Langenbach’s educational background is both in Architecture and in Building Conservation, with
degrees from Harvard College and Harvard Graduate School of Design in the United States and
the Institute of Advanced Architectural Studies in York, England. During the time of his independent work on the textile mill
towns, he worked as a consultant in historic preservation planning and design in both New England
and the San Francisco Bay Area, which included work on the National Historical Park in the
planned industrial town of Lowell, Massachusetts, among other projects.
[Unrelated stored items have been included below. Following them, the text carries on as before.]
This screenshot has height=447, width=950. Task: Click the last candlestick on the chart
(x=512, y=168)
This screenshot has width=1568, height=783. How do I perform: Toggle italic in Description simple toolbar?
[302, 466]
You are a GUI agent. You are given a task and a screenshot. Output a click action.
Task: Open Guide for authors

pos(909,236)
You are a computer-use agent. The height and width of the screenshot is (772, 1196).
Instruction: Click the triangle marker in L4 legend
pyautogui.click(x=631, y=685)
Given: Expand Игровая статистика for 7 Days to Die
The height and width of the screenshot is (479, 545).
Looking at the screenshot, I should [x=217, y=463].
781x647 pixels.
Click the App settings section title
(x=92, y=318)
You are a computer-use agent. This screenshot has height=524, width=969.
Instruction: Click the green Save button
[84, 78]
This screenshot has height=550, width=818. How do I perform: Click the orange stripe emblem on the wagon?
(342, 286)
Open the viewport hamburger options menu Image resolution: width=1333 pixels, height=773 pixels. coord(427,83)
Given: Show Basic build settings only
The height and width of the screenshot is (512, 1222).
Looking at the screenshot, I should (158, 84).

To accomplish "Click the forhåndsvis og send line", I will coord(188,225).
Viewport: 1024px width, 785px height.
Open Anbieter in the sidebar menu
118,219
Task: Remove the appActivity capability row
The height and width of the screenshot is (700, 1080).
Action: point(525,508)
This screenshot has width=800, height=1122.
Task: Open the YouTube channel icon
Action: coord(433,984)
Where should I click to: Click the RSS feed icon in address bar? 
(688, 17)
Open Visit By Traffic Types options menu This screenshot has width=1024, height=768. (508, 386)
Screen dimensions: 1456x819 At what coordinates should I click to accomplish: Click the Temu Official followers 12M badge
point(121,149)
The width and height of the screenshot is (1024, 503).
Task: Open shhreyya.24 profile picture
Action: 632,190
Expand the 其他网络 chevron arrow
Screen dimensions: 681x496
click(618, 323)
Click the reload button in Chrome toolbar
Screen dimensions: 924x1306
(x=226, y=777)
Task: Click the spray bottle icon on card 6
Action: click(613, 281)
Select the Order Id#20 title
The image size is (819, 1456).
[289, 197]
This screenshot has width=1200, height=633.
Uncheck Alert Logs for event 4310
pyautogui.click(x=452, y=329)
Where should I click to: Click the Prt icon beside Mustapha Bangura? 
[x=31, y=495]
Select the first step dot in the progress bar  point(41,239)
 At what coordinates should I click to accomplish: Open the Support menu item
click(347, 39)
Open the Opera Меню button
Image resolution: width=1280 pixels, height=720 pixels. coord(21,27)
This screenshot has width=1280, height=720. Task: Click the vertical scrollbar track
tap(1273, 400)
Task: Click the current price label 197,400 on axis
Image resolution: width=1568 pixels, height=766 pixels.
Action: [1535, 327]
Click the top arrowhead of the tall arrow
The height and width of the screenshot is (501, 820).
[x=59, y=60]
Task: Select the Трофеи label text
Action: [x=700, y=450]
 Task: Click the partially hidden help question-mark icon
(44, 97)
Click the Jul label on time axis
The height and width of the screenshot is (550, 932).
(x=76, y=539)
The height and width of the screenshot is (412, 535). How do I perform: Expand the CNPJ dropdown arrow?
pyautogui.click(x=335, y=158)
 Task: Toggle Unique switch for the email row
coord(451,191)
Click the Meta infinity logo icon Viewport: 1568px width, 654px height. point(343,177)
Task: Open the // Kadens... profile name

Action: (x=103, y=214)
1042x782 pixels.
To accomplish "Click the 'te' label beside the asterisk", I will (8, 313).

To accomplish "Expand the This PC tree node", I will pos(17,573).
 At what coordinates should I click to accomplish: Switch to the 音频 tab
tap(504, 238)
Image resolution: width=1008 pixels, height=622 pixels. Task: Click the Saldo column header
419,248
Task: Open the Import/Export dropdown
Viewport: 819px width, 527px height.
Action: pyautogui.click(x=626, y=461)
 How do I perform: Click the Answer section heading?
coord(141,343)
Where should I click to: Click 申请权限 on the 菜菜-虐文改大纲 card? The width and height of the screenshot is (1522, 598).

From 1984 to 1991, he was Assistant Professor of Architecture at the University of California,
Berkeley where he began his research project to investigate the seismic vulnerability and
methodologies for the strengthening of historic masonry buildings. In 1992, he began work for the Federal Emergency Management Agency (FEMA) as a consultant on the Loma Prieta Earthquake recovery
operations in California, and later moved to FEMA Headquarters in Washington DC as a Senior
Analyst.
In 2002, he was awarded the National Endowment for the Arts Rome Prize Fellowship in Historic
Preservation at the American Academy in Rome for his international research and writing on
traditional construction in earthquake areas. While at the American Academy, he undertook research
on the damage and recovery operations after the earthquake in Molise, Italy, an earthquake that
occurred near the beginning of his year at the Academy, and also received a grant from the
Earthquake Engineering Research Institute (EERI) to continue research in Turkey. Also, while at the
Academy, he produced the slide/video The Piranesi Project, A Stratigraphy of Views of Rome which
has achieved special recognition from the City of Rome Department of City Planning.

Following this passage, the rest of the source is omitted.